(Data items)

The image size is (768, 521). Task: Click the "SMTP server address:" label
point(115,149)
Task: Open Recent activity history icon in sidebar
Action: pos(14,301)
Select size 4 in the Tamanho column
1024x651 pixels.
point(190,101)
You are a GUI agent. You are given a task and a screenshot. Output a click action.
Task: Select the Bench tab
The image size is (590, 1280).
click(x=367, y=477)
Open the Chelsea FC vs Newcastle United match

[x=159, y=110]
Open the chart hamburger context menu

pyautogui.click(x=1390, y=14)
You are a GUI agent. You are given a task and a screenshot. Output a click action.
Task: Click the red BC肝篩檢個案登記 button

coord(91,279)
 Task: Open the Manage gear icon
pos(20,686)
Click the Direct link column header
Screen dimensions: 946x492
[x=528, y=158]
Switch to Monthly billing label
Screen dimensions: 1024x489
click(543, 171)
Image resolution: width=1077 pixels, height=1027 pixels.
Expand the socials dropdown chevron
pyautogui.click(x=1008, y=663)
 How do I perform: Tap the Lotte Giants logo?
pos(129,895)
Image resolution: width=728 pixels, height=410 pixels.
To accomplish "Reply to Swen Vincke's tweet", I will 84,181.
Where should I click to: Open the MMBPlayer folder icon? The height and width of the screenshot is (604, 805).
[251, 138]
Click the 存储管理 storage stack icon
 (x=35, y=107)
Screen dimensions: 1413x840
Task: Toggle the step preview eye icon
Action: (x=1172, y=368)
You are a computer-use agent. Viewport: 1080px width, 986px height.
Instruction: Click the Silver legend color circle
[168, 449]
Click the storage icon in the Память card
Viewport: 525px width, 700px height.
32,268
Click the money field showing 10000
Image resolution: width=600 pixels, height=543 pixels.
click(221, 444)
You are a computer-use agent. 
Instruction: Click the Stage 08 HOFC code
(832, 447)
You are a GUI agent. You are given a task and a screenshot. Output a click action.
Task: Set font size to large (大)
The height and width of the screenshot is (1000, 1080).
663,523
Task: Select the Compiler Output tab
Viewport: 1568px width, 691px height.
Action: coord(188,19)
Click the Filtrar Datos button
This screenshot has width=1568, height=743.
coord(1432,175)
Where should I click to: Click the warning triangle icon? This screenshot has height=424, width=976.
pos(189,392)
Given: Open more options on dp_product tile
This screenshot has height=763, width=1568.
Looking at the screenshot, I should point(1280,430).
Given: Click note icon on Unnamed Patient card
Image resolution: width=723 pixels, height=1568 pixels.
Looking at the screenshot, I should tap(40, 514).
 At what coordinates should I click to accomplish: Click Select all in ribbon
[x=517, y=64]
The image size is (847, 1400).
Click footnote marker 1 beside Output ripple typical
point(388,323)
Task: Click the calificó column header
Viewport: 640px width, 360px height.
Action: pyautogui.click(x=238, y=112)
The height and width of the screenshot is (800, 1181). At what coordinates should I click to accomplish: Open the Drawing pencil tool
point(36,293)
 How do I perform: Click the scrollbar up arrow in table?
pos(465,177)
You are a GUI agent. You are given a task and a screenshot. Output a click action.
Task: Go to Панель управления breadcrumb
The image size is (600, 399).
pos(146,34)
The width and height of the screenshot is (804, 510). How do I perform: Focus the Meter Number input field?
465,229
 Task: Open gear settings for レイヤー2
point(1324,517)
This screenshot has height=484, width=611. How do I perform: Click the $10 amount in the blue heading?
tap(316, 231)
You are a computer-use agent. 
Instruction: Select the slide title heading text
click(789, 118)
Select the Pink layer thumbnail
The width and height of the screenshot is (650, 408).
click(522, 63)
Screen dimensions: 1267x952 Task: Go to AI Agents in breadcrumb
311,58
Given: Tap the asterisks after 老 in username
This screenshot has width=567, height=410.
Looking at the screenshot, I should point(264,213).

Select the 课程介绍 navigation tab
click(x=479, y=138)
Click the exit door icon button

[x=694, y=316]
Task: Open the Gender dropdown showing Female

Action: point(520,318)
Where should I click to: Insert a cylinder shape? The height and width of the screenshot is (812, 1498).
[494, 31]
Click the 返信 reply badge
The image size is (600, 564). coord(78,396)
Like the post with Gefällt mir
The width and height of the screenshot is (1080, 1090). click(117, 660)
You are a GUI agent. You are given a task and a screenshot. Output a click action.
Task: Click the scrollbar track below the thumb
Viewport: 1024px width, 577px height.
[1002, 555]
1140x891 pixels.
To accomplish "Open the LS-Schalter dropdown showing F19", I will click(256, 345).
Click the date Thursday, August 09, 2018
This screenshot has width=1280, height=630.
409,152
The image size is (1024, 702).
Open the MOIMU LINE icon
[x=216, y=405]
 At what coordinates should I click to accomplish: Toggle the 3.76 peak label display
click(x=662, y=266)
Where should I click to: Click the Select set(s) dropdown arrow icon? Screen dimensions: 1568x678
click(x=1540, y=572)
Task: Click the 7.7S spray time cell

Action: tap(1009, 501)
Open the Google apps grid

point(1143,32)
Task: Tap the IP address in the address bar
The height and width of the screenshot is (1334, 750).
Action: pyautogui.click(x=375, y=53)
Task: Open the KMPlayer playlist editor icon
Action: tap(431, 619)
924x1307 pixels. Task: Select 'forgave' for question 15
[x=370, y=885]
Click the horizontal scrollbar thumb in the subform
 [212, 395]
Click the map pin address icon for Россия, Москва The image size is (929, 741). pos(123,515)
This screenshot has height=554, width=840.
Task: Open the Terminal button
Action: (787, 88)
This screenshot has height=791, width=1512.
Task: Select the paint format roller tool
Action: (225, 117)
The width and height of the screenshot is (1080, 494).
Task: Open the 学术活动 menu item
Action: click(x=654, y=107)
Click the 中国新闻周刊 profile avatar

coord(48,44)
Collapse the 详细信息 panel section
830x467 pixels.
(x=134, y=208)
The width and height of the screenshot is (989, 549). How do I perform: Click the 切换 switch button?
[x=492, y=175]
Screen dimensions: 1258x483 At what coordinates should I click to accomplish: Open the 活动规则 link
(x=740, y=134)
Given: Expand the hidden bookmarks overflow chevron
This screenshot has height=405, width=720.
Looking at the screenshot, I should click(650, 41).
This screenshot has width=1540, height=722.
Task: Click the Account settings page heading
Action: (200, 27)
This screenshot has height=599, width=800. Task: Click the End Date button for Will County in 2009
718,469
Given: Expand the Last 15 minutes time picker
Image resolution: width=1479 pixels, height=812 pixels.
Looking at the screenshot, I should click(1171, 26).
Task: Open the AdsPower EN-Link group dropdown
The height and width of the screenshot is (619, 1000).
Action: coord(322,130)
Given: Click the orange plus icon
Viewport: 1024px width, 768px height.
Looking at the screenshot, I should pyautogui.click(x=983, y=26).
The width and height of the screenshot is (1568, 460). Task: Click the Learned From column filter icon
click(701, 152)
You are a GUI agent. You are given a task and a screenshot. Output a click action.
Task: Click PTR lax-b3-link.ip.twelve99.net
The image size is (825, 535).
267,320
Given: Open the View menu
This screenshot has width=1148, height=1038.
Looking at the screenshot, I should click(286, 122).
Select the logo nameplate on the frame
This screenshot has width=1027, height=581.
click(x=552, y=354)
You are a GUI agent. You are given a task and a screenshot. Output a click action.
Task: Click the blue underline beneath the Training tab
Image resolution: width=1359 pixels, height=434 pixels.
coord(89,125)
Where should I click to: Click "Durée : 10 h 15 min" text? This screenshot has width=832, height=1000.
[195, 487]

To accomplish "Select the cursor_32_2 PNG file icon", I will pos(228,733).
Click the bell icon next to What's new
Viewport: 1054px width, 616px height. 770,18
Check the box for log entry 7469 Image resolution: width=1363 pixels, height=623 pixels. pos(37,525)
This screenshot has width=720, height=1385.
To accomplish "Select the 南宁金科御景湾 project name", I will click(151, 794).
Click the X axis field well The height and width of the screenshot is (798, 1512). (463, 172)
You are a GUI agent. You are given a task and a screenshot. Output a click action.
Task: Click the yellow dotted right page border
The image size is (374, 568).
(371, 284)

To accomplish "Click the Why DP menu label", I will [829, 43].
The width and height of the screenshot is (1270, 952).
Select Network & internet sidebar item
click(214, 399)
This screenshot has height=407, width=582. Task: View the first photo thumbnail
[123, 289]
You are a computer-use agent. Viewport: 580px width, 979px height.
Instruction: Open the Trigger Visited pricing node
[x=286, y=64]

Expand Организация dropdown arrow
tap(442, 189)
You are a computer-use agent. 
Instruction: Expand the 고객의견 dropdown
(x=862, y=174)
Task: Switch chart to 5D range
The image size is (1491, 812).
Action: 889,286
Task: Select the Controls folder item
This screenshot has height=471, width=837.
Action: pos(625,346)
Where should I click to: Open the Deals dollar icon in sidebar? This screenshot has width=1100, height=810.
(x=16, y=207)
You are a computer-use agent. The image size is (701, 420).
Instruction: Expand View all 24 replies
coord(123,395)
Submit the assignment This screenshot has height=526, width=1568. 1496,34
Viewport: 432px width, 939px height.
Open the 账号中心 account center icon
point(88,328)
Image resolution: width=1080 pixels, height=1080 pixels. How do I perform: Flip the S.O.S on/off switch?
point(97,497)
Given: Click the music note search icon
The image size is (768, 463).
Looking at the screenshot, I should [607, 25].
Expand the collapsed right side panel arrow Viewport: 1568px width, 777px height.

• _Exercise brief_:
Find the lines above with the word "card". Copy them out.

• _Result_:
Click the storage icon in the Память card
Given: Click note icon on Unnamed Patient card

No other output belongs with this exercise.